Further, the Report suggested how an increase in per-capita income and economic growth have often negatively impacted women’s chances of survival in the family. The document, with its overt emphasis on the need to retain some of the methodological insights and political visions of the Indian anticolonial movement and anticolonial thought, did not presuppose that the best way to address the problem of gender-based neglect was to ensure that women got graduated into entrepreneurial, investment-worthy, return-inducing, economic subjects.

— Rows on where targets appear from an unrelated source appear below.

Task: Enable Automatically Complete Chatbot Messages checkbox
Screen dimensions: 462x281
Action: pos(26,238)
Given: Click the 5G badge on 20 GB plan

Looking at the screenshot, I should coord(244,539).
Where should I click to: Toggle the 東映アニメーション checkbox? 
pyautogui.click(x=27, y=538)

Instead, the Report, prepared by some of the most crusading Indian feminist activist-scholars of the time like Vina Mazumdar, Lotika Sarkar, Leela Dube and Phulrenu Guha,suggested that the modes of knowledge that formal bourgeois vocational training-based education structures (geared towards, what sociologist Aysel Madra has called ‘interventionist secularisation’) provided, was often unhelpful for furthering the ‘woman’s question’ under postcolonial conditions.
Moreover, although the Report did highlight the need to provide young women with better access to property rights and employment, and to acknowledge women’s non-waged labour (performed both in the household and in the ‘unorganised’ sector) as productive, it did not find it particularly useful to peg the question of the reduction of female survival rates to women’s ‘productivity’, ‘efficiency’ or ‘worth’. This is also a key ground where the Towards Equality Report was markedly different from something like the Human Development approach propounded by the Nobel-winning development economist Amartya Sen.

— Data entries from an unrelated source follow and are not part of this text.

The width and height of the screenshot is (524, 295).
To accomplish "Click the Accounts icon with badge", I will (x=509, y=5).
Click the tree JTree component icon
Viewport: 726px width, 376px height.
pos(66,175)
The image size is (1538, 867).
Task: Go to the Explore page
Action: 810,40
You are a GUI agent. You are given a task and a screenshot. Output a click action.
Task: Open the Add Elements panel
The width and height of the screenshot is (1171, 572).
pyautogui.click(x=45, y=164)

In addition to this, the Report highlighted, as Bagchi noted, the varied lessons on development and collective strength that unlettered female agricultural labourers from the rural areas of India could teach to people dwelling in the cities, and how policy makers should bear this in mind while framing welfare policies. The report, as Bagchi also pointed out, led to the launching of Women’s Commissions in both the different states of India as well as at the Centre. The other key institutional consequence that this Report had was the establishment of the academic discipline of Women’s Studies in Indian universities and research centres. Consequently, Bagchi draws our attention to how a lasting legacy of this Report is to testify how Feminist Studies in India, by no means, was an import from the West. Rather, Women’s Studies in India was in constant conversation with the Indian women’s movement, which gave rise to the burgeoning field of Feminist Studies in India.

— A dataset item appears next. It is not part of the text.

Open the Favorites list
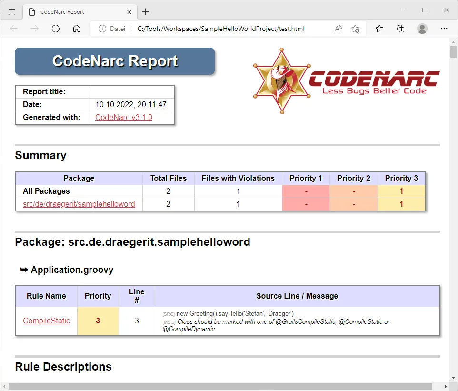458x391 pixels. pos(379,29)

Finally, as another key feminist scholar-activist Ayesha Kidwai has recently pointed out, the Report put a significant amount of premium on the need to make a scrupulous, purposive and sustained endeavour towards expanding women’s education. In fact, the education system was identified as a key institution for bringing about societal change geared towards the emancipation of women in all walks of life.
References
Bagchi, Jasodhara. 2013. ‘Towards equality.’ Social Scientist, 41(11/12), pp.11-23.
Kidwai, Ayesha. 2021. ‘Towards inequality.’ Postcolonial Studies, 24(1), pp.33-39.
Towards Equality: Report of the Committee on the Status of Women in India, Department of Social Welfare, Ministry of Education and Social Welfare, Government of India, December 1974.